Na początku musiałem usunąć kawałek kartonu z podłużnicy, tak abym mógł wsunąć szkielet części ogonowej od tyłu w poszycie doklejone uprzednio do reszty kadłuba.
Na początku musiałem usunąć kawałek kartonu z podłużnicy, tak abym mógł wsunąć szkielet części ogonowej od tyłu w poszycie doklejone uprzednio do reszty kadłuba.
Przedłużenie kadłuba* - prosty
pasek kartonu o szerokości około 1,5 cm,
który sprawił mi sporo problemów.
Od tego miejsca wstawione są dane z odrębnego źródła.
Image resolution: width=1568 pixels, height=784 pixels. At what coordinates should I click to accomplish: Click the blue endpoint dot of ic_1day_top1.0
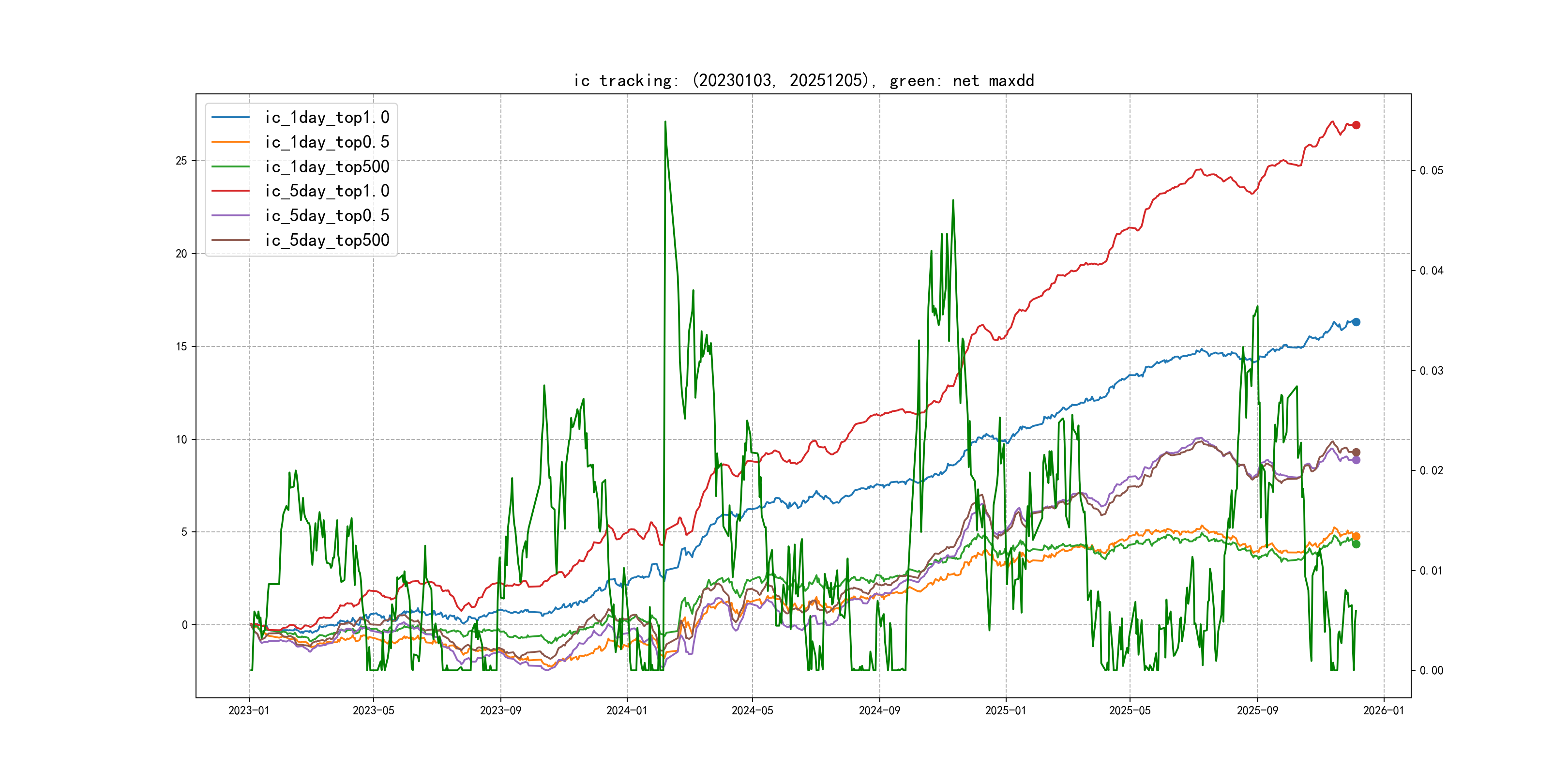[x=1356, y=322]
Nie mogłem go nasunąć sklejonego na szkielet
bo jego średnica jest za wąska. Musiałem oklejać na szkielecie, jakoś się udało, ale sporo wymęczyłem karton
w tym miejscu.
Następnie dokleiłem ostatni fragment poszycia wraz z wnęką kółka ogonowego wewnątrz oraz poszycie statecznika pionowego.
Kolejnym trudnym etapem budowy było doklejenie trzech małych pasków poszycia stanowiących przejście z kadłuba do statecznika pionowego. Sprawiły mi one trochę problemów i nie wyszło mi to najlepiej. Z drugiej strony tragedii też nie ma.
Na deser zostawiłem sobie
elementy ruchome usterzenia. Stery wysokości wyszły tak sobie, za to ster
kierunku podoba mi się bardzo. Światełko pozycyjne na końcu to kulka wikolu.
Stery zostały przymocowane do stateczników szpilkami, które wcześniej w nich
osadziłem. Dzięki temu nie odpadną
podczas transportu i oglądania modelu.
To wszystko na dzisiaj. Kadłub
idzie teraz w odstawkę, a ja zabieram się za skrzydła.